Predictive modeling of the long-term effects of combined chemical admixtures on concrete compressive strength using machine learning algorithms

Autor: Seyed Iman Ghafoorian Heidari, Majid Safehian, Faramarz Moodi, Shabnam Shadroo
Jazyk: angličtina
Rok vydání: 2024
Předmět:
Zdroj: Case Studies in Chemical and Environmental Engineering, Vol 10, Iss , Pp 101008- (2024)
Druh dokumentu: article
ISSN: 2666-0164
DOI: 10.1016/j.cscee.2024.101008
Popis: The combinations of chemical admixtures play a significant role in producing concrete. Understanding their mechanical properties is crucial for ensuring safety and durability. Among these properties, compressive strength (CS) stands out as the most critical attribute of concrete. This research introduced a distinct concrete mix utilizing a blend of superplasticizers, retarders, and air-entraining agents, designed to meet specific construction requirements for enhanced durability and workability.

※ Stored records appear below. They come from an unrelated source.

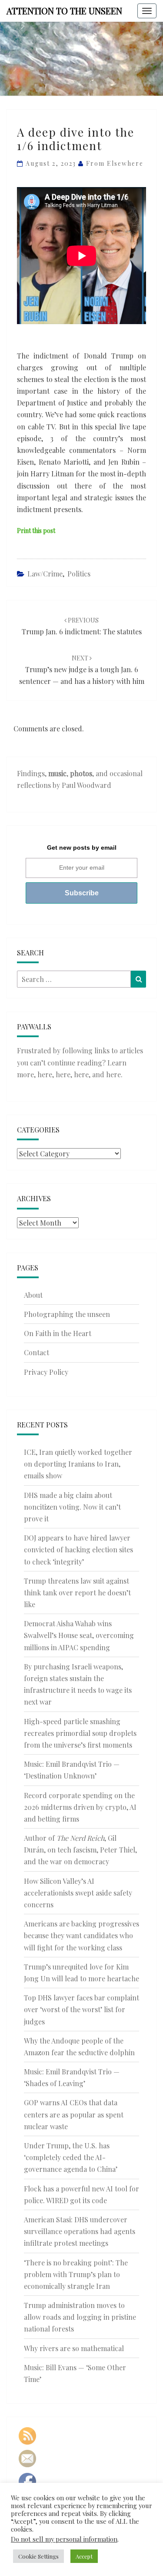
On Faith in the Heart (57, 1333)
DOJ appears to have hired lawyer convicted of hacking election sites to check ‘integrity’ (78, 1549)
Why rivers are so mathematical (74, 2348)
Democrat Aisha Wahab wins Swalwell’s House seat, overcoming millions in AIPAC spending (79, 1635)
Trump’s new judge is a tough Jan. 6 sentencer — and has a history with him (81, 670)
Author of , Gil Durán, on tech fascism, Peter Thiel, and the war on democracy (80, 1849)
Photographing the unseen (67, 1314)
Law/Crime (45, 573)
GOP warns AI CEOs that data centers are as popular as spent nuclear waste (73, 2114)
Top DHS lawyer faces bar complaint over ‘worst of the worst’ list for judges (81, 2009)
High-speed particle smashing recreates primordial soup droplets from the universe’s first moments (80, 1733)
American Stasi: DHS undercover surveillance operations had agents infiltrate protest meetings (79, 2231)
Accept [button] (84, 2556)
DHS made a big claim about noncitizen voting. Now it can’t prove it (72, 1507)
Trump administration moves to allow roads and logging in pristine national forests (80, 2317)
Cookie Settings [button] (38, 2556)
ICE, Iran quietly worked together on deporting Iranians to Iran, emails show (78, 1463)
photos (81, 773)
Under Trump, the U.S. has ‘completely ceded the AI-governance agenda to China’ (70, 2157)
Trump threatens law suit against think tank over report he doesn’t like (77, 1592)
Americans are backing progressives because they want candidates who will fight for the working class (81, 1935)
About (33, 1295)
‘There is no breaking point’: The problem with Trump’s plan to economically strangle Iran (76, 2274)
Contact (36, 1352)
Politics (78, 573)
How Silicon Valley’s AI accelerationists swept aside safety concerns (78, 1892)
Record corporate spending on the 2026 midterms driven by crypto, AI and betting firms (80, 1807)
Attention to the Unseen (64, 11)
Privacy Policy (46, 1372)
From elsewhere (114, 163)
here (44, 1074)
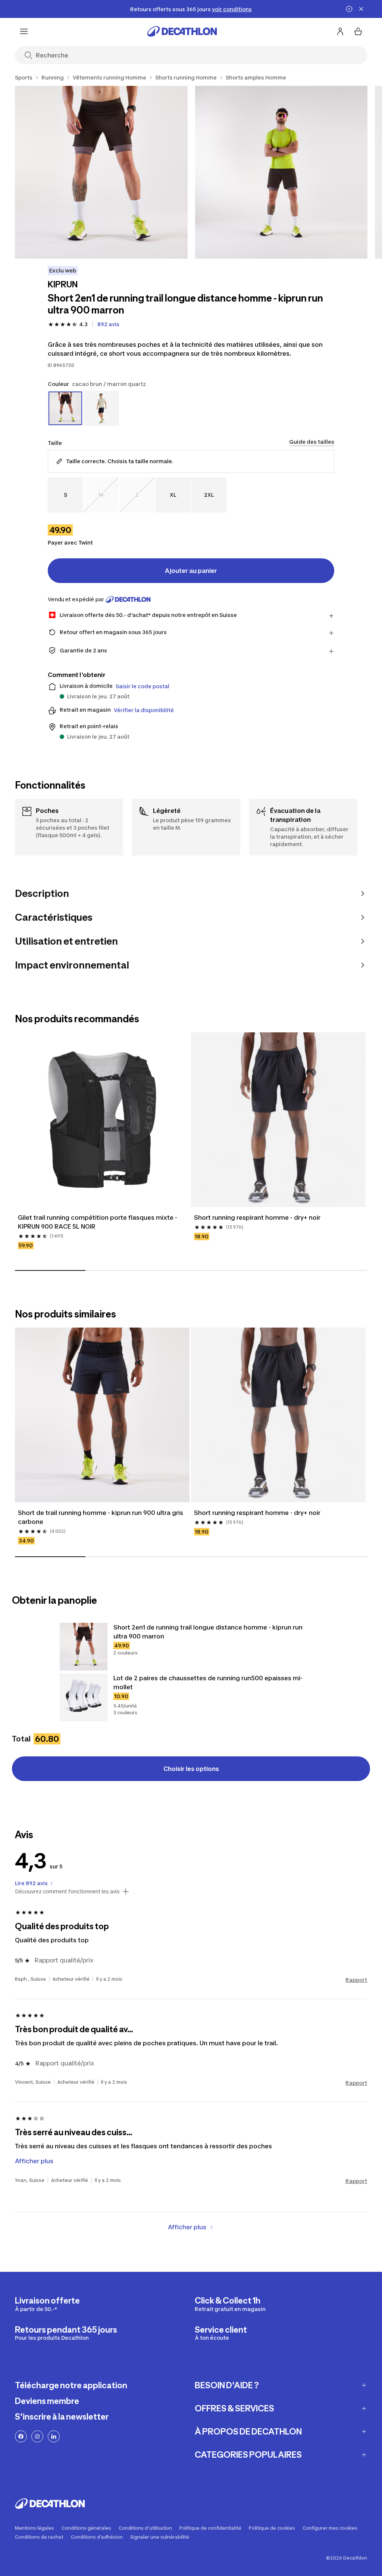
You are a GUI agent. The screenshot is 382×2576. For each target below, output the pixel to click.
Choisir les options (191, 1768)
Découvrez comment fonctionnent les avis (67, 1891)
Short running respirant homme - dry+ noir (257, 1217)
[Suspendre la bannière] (349, 9)
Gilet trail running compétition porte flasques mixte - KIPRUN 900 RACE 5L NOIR (98, 1222)
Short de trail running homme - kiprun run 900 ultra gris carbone (101, 1517)
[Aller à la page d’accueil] (182, 31)
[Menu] (24, 31)
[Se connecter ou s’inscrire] (340, 31)
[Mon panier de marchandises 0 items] (358, 31)
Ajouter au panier (191, 570)
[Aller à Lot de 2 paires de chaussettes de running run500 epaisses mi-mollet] (83, 1697)
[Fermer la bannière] (361, 9)
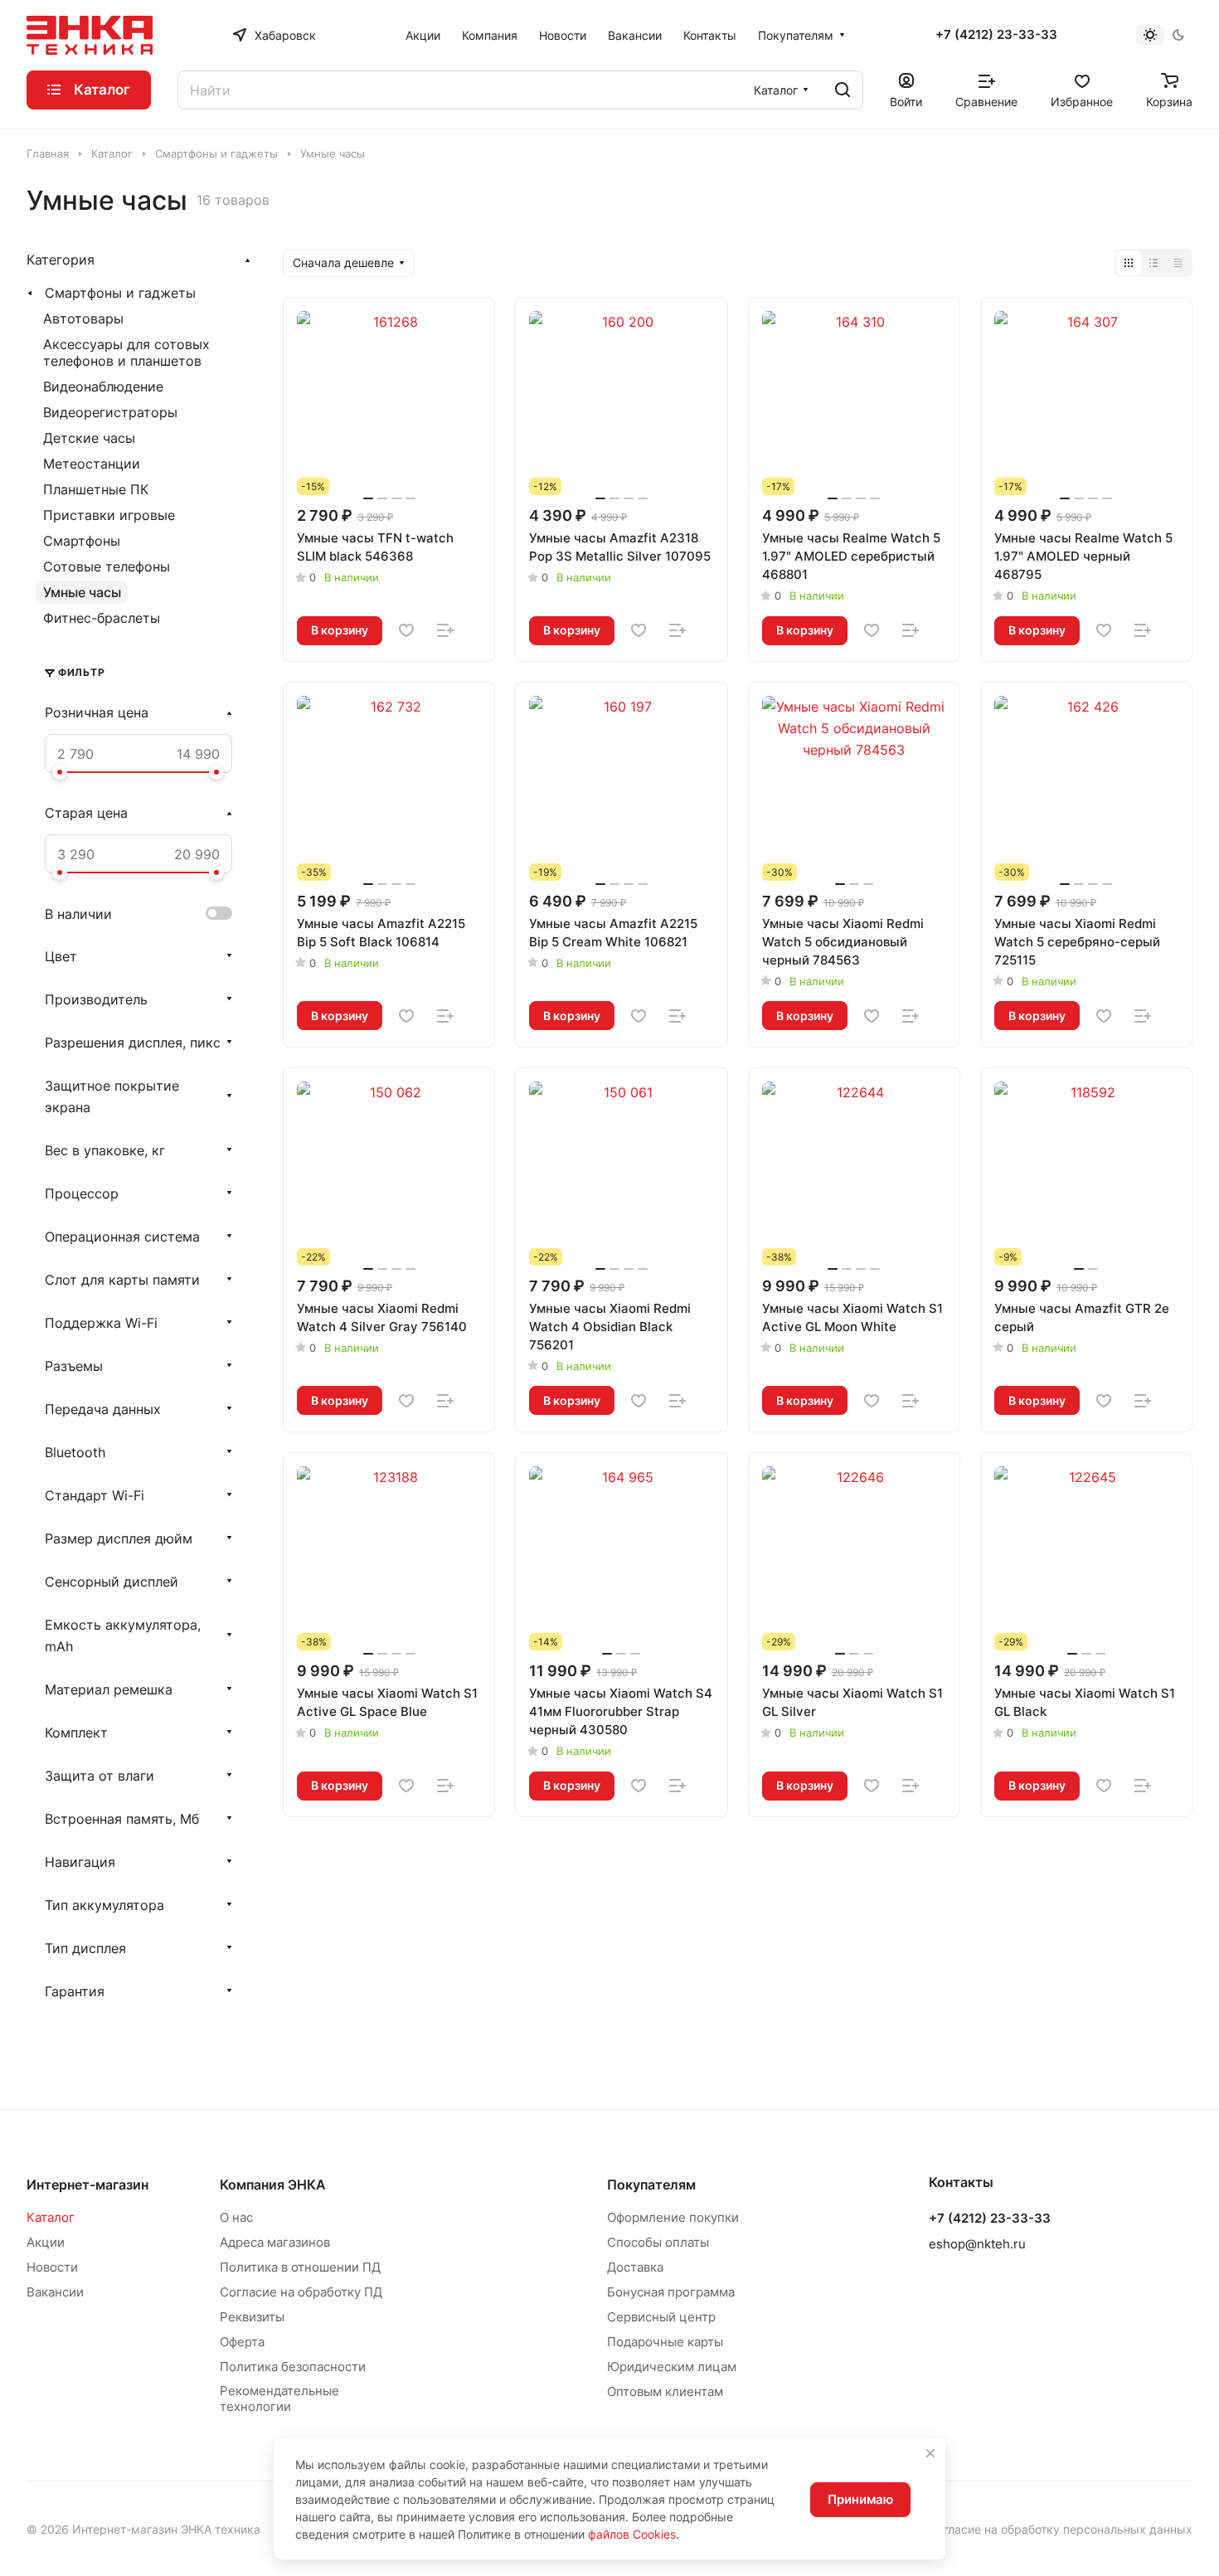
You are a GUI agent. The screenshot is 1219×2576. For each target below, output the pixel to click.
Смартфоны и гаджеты (120, 292)
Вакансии (55, 2292)
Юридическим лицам (671, 2366)
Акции (46, 2242)
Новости (52, 2267)
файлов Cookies (632, 2534)
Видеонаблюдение (103, 386)
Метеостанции (91, 463)
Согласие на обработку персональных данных (1060, 2529)
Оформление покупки (673, 2217)
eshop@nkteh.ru (977, 2244)
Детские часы (89, 438)
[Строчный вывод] (1153, 262)
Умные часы (82, 592)
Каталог (51, 2217)
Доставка (635, 2267)
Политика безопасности (293, 2366)
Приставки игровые (109, 515)
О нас (236, 2217)
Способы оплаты (658, 2242)
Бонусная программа (671, 2292)
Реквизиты (252, 2317)
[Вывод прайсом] (1178, 262)
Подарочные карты (665, 2342)
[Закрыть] (930, 2453)
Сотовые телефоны (106, 566)
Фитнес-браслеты (101, 618)
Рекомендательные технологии (279, 2398)
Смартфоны (81, 540)
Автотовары (83, 318)
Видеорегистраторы (110, 412)
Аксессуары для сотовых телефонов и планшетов (126, 352)
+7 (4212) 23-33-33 (996, 34)
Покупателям (651, 2184)
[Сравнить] (445, 630)
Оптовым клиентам (665, 2391)
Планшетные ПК (95, 489)
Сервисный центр (661, 2317)
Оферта (242, 2342)
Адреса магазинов (275, 2242)
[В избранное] (406, 630)
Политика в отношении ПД (300, 2267)
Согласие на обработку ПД (301, 2292)
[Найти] (842, 89)
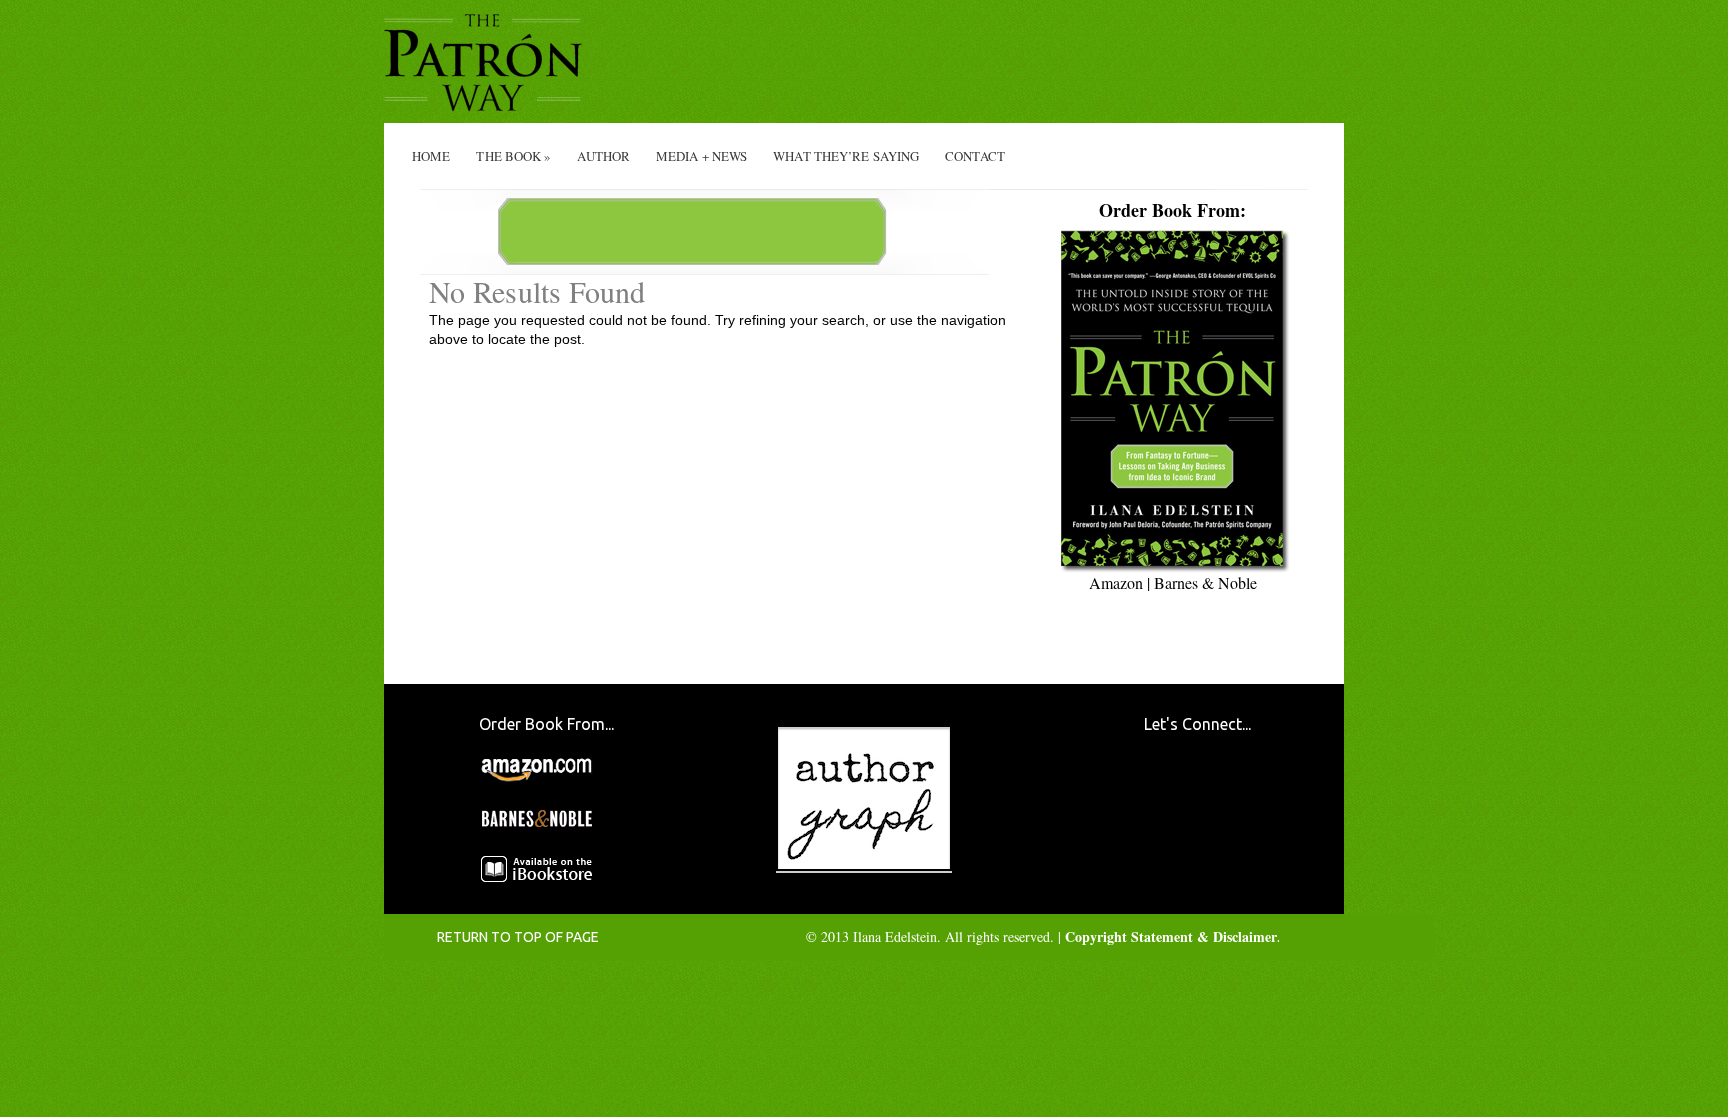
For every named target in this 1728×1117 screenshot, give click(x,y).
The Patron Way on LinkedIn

The study examines the long-term effects of combining various chemical admixtures on the compressive strength of concrete, utilizing advanced experimental data and machine learning models with a level of precision and detail that has been relatively underexplored.This investigation includes a substantial increase in samples (7845) compared to previous research. Samples were tested at different ages, ranging from 3 days to 3 years. To enhance the accuracy of machine learning (ML) models, a novel approach to data distribution simulation based on K-means clustering was employed for generating synthetic data. Various ML models, including Nonlinear Autoregressive with Exogenous Inputs (NARX), Support Vector Regression (SVR), Radial Basis Function (RBF), Multilayer Perceptron (MLP), Decision Tree (DT), and Random Forest (RF), were evaluated for predicting the compressive strength of concrete (CS). Results show the NARX model outperforms the other models, validated by experimental data and k-fold cross-validation. This model showed a coefficient of determination (R2 = 0.9932), normalized mean square error (NMSE = 18.97), normalized mean absolute error (NMAE = 2.49), and normalized root-mean-square error (NRMSE = 6.18). The findings revealed that in Mix - 1, the compressive strength increased from 450 (kg/cm2) at 28 days to 480 (kg/cm2)at 90 days, but then decreased to 420 (kg/cm2) after three years. This reduction in strength may lead to decreased load-bearing capacity and higher repair costs, highlighting the need to revise concrete design standards. This study emphasizes revising some current concrete structure design standards to accommodate the observed long-term reductions in compressive strength.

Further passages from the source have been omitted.